AI model tracking gets noisy when every model is compared as if it were competing in one universal leaderboard. A more useful research map starts with categories.
Core Axes
| Axis | What it captures | Why it matters |
|---|---|---|
| Modality | Text, code, image, audio, video, multimodal | Different benchmarks measure different skills |
| Deployment surface | API, open-weight, local, edge, enterprise | Determines cost, privacy, latency, and control |
| Capability niche | Reasoning, coding, search, agents, creative generation | Models specialize even when marketed broadly |
| Context and memory | Token window, retrieval, persistent state | Affects research, coding, and long-document tasks |
| Tool use | Function calling, browser use, computer use, code execution | Determines agentic reliability |
| Evaluation posture | Public benchmark claims, third-party evals, private evals | Controls how much confidence to place in comparisons |
Model Categories
Frontier General Models
These are broad models positioned for general chat, reasoning, coding, and tool use. They usually define the top of the commercial API market, but their published benchmarks are often selective and need careful normalization.
Coding Models
Coding models should be tracked separately from general chat models. Useful evaluation questions include patch correctness, repository navigation, test repair, long-context code understanding, and ability to work with existing style.
Reasoning Models
Reasoning models emphasize deliberate problem solving. Benchmark results can be impressive, but latency, cost, verbosity, and tool-use behavior are part of the actual product tradeoff.
Open-Weight Models
Open-weight models compete on controllability, deployability, and economics as much as absolute benchmark score. Their value changes significantly with quantization, inference stack, hardware, context length, and fine-tuning ecosystem.

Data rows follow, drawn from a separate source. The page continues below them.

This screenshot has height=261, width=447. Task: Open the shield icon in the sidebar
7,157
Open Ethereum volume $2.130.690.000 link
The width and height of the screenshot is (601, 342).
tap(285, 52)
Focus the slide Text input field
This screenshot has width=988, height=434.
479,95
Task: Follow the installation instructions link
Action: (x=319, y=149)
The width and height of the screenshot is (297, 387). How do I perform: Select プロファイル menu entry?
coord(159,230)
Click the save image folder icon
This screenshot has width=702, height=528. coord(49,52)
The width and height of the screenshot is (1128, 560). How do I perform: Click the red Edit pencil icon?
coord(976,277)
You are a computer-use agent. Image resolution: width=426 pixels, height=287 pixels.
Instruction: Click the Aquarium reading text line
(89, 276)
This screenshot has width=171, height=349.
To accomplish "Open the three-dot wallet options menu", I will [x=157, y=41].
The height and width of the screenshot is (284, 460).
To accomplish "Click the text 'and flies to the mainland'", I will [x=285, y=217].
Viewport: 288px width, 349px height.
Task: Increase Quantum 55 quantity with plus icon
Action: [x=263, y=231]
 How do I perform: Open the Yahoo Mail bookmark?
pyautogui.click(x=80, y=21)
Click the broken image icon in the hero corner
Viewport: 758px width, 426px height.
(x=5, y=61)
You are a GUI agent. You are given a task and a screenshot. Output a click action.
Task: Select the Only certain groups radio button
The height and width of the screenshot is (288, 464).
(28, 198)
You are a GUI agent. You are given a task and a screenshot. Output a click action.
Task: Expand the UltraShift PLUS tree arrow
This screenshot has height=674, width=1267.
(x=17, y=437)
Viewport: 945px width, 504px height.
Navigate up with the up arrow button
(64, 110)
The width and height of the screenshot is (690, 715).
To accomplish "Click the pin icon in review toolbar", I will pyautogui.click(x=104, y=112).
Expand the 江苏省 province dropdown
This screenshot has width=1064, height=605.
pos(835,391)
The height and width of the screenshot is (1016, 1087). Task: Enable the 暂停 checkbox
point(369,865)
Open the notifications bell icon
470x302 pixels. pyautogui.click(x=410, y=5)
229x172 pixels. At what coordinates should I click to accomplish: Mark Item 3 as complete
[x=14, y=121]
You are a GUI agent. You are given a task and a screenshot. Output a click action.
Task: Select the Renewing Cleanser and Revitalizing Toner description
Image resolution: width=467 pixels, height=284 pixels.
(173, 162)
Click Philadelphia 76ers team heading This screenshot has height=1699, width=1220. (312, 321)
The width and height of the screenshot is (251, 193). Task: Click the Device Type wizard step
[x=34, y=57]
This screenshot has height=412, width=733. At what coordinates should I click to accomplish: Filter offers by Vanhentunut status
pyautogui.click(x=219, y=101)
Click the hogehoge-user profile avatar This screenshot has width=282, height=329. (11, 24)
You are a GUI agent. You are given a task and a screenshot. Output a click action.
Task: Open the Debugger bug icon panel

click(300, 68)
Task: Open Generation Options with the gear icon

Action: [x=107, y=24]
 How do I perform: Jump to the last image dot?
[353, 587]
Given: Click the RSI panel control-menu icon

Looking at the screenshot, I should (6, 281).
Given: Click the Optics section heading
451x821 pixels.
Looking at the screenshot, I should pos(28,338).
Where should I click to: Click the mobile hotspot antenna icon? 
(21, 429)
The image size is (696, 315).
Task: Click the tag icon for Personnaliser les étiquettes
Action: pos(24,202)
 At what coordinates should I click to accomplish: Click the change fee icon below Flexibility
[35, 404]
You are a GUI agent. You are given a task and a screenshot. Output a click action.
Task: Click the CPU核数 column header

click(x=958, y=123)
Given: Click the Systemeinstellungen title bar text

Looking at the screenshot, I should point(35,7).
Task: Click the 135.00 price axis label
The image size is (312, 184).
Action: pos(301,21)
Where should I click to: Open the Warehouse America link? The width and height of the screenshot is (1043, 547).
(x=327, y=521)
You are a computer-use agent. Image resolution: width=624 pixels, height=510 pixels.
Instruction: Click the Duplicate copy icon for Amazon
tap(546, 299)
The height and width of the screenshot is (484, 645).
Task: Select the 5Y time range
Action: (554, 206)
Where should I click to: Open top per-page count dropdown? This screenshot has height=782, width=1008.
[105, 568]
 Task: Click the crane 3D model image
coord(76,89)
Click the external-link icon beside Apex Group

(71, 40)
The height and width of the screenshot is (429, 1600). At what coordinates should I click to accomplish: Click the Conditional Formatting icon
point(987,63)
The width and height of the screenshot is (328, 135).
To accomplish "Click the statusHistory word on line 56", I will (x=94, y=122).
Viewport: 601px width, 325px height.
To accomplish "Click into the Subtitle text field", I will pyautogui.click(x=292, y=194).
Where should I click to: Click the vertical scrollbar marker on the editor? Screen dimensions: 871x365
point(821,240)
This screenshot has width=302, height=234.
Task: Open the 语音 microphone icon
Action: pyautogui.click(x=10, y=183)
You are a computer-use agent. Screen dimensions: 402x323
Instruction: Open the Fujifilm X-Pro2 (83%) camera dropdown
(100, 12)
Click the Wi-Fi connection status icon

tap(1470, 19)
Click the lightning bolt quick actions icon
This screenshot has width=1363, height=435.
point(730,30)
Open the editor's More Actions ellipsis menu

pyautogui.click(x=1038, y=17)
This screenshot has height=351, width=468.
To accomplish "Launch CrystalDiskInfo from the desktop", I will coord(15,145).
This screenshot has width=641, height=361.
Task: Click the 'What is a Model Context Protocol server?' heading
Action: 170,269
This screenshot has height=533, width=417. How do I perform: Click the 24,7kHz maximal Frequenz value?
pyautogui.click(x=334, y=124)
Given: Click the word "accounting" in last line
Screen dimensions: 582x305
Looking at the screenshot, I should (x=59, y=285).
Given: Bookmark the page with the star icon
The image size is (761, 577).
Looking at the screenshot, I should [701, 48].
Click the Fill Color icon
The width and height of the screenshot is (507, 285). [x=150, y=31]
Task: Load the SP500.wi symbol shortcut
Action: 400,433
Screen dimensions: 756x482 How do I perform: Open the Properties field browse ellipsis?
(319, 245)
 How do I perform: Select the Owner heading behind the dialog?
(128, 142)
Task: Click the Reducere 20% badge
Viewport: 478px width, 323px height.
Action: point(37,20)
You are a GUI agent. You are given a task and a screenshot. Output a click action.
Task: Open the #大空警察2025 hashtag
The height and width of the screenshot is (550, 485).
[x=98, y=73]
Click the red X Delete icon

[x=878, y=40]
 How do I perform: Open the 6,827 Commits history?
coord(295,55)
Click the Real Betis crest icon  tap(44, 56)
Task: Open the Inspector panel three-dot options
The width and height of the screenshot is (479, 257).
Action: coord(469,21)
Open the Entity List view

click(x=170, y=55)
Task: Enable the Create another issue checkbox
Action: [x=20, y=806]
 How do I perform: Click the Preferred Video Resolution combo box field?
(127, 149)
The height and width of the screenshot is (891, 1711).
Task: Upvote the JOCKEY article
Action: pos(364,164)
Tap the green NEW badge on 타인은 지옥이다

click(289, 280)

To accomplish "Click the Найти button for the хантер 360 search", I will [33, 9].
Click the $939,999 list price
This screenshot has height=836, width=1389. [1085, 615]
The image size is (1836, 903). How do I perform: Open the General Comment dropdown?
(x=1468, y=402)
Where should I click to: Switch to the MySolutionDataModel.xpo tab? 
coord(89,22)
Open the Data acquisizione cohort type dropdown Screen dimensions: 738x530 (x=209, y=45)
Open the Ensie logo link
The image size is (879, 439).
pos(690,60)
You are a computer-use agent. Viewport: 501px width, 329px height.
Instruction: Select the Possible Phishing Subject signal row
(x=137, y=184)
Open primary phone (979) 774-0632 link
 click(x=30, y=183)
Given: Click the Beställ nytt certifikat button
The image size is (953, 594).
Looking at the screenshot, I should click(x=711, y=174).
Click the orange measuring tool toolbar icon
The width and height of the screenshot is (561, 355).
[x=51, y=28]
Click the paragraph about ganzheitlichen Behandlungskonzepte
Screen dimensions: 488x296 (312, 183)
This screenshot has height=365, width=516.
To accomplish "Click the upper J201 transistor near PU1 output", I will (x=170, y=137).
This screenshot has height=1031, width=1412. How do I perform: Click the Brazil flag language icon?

Embedding and Reranking Models
Embedding and reranking models are infrastructure components. They should be evaluated by retrieval quality, domain transfer, multilingual behavior, latency, and cost rather than chat-style benchmarks.
Audio, Image, and Video Models
Generation and transcription models need task-specific evaluation: instruction following, temporal consistency, artifacts, editability, latency, and rights/safety constraints.
Timeline Discipline
Release timelines should track at least four dates when possible:
- announcement date
- API availability date
- general availability date
- model replacement or deprecation date
Those dates are often different. Keeping them separate avoids false comparisons across models that were announced before they were broadly usable.
Benchmark Discipline
Benchmark notes should record:
- benchmark name and version
- reported score
- evaluation source
- model variant and date
- whether tools, chain-of-thought, sampling, or retries were used
- caveats from the source
The goal is not to worship benchmarks. The goal is to understand what each score can and cannot support.